Solid Advice On How To Name Your Essay

When you are writing an essay, whether it is narrative, descriptive, expository or persuasive, one of the most important parts of the essay is the title, which can also be one of the most difficult components to write. You can seek professional assistance with your title, you can write it on your own, or you can combine both methods. Either way, your title should:

  1. Make your essay stand out and intrigue your potential readers
  2. Give your reader an idea of what to expect

Start with a working title and write your essay. When your essay is complete, you will have all of the information you need to create your title. There are a couple of general rules for titles: don’t make them too short or too long, have the tone of the title match the tone of the essay and make sure that the title represents what your essay actually says. And remember that just because you finalize your title after the paper is finished, that does not make it an afterthought.
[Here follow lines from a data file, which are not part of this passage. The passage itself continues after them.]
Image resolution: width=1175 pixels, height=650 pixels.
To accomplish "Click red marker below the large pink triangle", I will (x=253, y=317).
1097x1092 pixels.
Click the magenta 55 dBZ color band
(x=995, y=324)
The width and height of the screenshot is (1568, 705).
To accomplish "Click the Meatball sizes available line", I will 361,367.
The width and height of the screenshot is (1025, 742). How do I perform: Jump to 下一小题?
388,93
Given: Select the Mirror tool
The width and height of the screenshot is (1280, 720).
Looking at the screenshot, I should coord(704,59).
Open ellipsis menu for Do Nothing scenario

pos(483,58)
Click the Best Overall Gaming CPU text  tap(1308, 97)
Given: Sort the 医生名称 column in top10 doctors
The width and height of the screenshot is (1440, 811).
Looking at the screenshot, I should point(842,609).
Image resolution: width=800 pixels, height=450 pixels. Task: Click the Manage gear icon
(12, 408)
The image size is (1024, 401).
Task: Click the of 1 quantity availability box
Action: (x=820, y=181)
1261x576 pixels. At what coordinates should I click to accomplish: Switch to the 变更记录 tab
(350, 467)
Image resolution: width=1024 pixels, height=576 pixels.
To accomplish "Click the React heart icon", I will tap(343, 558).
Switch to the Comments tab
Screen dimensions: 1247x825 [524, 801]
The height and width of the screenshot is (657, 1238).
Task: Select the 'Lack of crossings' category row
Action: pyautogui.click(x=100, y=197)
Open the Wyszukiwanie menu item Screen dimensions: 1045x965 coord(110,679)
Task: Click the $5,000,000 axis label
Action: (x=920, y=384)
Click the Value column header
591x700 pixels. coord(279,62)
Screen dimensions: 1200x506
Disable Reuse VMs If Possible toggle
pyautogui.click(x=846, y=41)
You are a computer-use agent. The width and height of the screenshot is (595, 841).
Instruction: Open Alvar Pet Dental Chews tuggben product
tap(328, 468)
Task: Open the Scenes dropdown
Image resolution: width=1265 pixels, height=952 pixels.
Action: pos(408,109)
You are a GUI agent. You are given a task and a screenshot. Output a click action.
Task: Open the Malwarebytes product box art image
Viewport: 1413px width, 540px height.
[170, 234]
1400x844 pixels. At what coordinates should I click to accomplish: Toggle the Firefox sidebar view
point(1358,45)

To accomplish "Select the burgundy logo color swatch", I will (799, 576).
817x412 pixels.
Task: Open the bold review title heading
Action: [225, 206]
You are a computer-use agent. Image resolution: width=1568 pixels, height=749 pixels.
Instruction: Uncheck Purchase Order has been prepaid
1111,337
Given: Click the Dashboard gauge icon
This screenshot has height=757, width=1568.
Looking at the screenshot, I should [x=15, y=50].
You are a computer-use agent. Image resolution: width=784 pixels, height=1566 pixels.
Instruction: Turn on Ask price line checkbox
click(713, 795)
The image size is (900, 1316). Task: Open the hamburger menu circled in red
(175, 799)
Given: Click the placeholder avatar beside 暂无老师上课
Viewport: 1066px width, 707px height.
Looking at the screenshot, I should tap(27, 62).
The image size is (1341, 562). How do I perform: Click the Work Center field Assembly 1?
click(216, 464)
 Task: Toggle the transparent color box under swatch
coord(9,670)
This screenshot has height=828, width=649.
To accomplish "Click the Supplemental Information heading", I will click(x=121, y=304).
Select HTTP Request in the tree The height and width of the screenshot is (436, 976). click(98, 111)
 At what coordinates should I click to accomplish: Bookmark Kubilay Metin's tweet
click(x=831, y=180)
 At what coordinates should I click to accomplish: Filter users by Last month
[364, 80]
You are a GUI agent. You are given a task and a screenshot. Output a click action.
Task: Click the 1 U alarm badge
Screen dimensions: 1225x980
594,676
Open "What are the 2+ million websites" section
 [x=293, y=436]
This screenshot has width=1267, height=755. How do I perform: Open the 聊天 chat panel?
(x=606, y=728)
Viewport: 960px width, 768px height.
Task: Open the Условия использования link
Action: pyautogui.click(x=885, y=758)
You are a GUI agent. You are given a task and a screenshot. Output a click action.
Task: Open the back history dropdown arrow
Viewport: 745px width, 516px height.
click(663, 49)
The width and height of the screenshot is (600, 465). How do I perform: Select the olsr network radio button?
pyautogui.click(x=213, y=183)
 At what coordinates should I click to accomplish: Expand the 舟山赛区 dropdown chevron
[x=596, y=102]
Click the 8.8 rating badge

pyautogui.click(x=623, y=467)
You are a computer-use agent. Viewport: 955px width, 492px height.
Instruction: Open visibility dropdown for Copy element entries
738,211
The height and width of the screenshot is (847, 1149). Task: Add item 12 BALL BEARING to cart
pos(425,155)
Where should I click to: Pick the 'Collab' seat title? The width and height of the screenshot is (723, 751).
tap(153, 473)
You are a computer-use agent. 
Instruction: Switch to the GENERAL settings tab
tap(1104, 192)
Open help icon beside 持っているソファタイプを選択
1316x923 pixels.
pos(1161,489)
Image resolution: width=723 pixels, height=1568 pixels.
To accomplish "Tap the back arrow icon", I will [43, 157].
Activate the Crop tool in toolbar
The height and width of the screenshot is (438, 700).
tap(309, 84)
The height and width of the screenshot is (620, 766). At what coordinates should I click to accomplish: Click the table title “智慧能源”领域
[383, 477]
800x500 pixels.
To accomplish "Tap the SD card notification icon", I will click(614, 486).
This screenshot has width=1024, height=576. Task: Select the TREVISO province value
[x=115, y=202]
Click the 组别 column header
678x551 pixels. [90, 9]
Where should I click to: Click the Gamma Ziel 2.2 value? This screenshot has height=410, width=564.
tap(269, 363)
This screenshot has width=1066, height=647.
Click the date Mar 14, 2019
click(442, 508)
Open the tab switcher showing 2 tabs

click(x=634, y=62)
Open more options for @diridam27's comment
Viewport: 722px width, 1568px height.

When your essay is complete, you can pay someone to create your title for you, or you can seek the help of an expert in your school: another professor or teacher, a librarian or writing instructor. Expert help is also available online. There are several services that will work with you, or you can take your chances with a title generator. These are very inconsistent about providing proper results, but they can give you a starting point. One generator, when given “cancer” as the essay topic, produced the title, “Suppressing Nice Objectification: Verisimilitude and Setting in Cancer.” Rest assured, you can do better than that on your own!

There are three aspects to title that you will want to follow: hook, key terms, and setting:

  • Hook: The hook is the creativity that draws readers in. Use quotes, keywords, puns, imagery, pop culture references, metaphor, irony or contradictions – whatever is appropriate for your intended audience. For example, a paper about nuclear weapons may be titled, “The Nuclear Issue Explodes,” or you could borrow a tagline from the show “Scandal,” and write, “The Secret is Out: Congressional Perks and their Consequences for the US Budget.”
  • Key Words: Include keywords from your essay in the title to tie it all together. Look for synonyms that will pack more punch. If your essay is about children who don’t get enough to eat, don’t say, “Starving children in US cities.” Use keywords from your essay and create the title: “Food Insecurity, Urban Agriculture, and After-School Programs: Feeding the Children of the United States.”
  • Setting: Where, who, and when is the essay about? Include the appropriate information to give your reader context. In the above example, the reader knows that you are talking about children and that they live in the United States, most likely in cities.

The title is the first thing that people see of your essay; give them a good idea of what they will be reading about, and draw them in with a captivating, accurate title that will tell them what to expect.